Ok so I really hate that I’m hijacking this as my personal blog/therapy session but I’m just trying to put myself in the shoes of someone who googled “kotlin serialized classes proguard” and ended up here.

I was really bummed out about putting a huge -keep over all my persistent classes because even though there’s nothing sensitive in there, it still seems kind of unprofessional looking to just leave so much business logic in plaintext. And I built so much on top of Serializable that adopting another persistence strategy wasn’t the solution I wanted even if I may decide to eventually.

TLDR: I just decided to use -applymapping so that even though the persisted classes got new names, at least the mappings wouldn’t change.

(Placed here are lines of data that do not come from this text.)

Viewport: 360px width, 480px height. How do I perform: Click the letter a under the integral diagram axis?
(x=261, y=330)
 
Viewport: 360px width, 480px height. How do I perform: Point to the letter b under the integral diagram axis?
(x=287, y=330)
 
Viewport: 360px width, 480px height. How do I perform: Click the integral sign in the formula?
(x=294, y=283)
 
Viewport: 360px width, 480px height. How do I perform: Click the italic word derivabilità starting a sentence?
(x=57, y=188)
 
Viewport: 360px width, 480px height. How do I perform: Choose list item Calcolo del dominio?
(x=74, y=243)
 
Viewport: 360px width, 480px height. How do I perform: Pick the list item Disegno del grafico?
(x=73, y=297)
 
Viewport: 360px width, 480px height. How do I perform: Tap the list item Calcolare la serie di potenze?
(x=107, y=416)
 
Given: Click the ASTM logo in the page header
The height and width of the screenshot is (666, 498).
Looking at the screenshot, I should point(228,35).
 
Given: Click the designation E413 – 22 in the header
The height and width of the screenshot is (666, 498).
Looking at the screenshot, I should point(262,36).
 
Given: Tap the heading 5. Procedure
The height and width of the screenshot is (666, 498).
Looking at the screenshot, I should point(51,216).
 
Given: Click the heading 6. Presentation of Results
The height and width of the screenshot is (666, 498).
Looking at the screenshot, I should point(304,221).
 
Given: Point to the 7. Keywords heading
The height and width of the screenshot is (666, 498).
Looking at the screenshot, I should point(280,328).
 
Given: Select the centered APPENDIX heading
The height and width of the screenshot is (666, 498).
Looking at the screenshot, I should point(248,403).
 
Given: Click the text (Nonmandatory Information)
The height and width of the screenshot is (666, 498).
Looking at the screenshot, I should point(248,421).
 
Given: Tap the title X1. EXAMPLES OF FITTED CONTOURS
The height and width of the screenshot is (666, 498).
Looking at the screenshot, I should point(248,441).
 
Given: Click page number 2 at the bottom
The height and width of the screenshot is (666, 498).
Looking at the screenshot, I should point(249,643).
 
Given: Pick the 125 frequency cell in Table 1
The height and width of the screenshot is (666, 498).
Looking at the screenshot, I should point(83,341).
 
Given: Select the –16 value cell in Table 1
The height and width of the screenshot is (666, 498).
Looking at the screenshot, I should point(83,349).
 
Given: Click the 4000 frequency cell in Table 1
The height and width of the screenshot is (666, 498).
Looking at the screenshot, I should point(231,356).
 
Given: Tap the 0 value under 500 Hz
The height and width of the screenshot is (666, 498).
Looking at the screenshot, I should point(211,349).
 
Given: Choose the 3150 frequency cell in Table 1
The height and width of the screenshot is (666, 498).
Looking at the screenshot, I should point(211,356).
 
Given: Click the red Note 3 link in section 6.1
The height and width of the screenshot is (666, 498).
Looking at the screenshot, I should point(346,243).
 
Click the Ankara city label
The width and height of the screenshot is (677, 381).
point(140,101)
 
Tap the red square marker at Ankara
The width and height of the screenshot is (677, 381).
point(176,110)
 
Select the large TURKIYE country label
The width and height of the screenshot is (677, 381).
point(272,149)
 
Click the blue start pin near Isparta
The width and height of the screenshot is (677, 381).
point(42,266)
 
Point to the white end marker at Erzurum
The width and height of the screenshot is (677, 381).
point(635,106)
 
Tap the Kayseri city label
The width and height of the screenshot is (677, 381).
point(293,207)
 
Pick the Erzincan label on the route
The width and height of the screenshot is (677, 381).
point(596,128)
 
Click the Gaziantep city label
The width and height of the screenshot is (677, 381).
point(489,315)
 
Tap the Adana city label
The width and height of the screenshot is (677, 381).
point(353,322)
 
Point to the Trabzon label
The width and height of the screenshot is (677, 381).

Longer explanation in case you’re also thinking of trying something different:

For testing I found a nice big chunk of kind of irrelevant stuff that I could comment/uncomment in order to consistently change mappings between builds.

In order to avoid versioning issues with Java’s ObjectInputStream, I’ve always organized my persistent classes into couples of the form UpdatableClassName(), which holds the serialVersionUID and all the real substance of the class, and ClassName() which extends UpdatableClassName and only holds the serialVersionUID and the readObject() function. That way I can persist across updates by putting any new changes inside of ClassName and patch up the difference with readObject().

I thought that maybe I could only apply the keep rule to ClassName() and then keep all of the business logic hidden inside of UpdatableClassName and just let the mapping change since only ClassName is explicitly referenced. But that doesn’t work because as readObject() reads up the graph, it finds the mapping for UpdatableClassName (which has changed between builds) and throws an exception.

Then I considered intercepting the stream from readObject() and then changing the class name at runtime. But by that point, you’re already so deep in the weeds that it’s kind of a silly idea even if ObjectInputStream made it easy to do, which it doesn’t. I only found one example of someone achieving that and they had the benefit of knowing was the old name was, which I won’t.

So then I went through the docs and found out that -applymapping already exists and this use case seemed like a good candidate for it.

That’s it. Final update. Feel free to opine with why this isn’t a good use case for -applymapping or why ObjectInputStream is a bad way to persist state on android.